The seven mountain temples – Seonamsa, Daeheungsa, Beopjusa, Magoksa, Tongdosa, Bongjeongsa, Buseoksa – were all established during the Three Kingdoms period that lasted until the 7th century AD.
UNESCO made the announcement at a meeting in the Bahraini capital Manama.
Buddhism was imported to the Korean peninsula in the fourth century and accepted by the ancient kingdoms of Goguryeo, Baekje and Silla, establishing it as the national religion for more than 1,000 years.
During the religion’s heyday in the fifth and sixth centuries many houses of worship were built under strong state patronage, accelerating the importation of Buddhist culture, architecture and style.
Over time elements of traditional Korean beliefs merged into the religion, forming the Tong Buddhist doctrine, meaning consolidation or integration, and temple architectural layouts followed suit.
Buildings were constructed in supposedly auspicious locations and many temples set up in hilly areas, in line with the traditional Korean reverence for mountains and the Zen focus on meditation in a calm environment.
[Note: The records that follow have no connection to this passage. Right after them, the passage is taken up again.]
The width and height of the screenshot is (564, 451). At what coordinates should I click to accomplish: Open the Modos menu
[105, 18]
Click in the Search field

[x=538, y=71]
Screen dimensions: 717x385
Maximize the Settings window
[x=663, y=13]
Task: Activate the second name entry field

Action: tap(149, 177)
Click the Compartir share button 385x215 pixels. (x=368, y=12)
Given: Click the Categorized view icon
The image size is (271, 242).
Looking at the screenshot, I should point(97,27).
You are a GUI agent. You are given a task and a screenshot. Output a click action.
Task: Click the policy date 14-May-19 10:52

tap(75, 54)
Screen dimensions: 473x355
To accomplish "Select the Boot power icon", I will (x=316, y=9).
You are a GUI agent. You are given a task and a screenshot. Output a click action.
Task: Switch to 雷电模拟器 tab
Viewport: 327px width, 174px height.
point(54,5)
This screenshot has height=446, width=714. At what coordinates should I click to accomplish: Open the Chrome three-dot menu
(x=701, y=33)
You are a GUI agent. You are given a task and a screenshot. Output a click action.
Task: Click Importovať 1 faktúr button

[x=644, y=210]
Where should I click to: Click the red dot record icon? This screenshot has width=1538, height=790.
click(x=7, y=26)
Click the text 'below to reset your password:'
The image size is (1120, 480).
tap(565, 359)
Temples were built on high positions protected by hills and commanding an open view over other mountains.
A typical mountain temple has a long winding entrance path up the slope, buildings laid out in a square with an inner courtyard in the middle.
The most important hall is on the highest level at the back, and halls for meditation, everyday living areas for monks, and a pavilion form the other three sides.
But Buddhism’s influence began to wane after the Chosun dynasty, which took over in the 14th century, adopted Confucianism as its ideology and launched an extensive and enduring crackdown on the religion.
It forced many urban temples to close, leaving only those in remote hills to survive.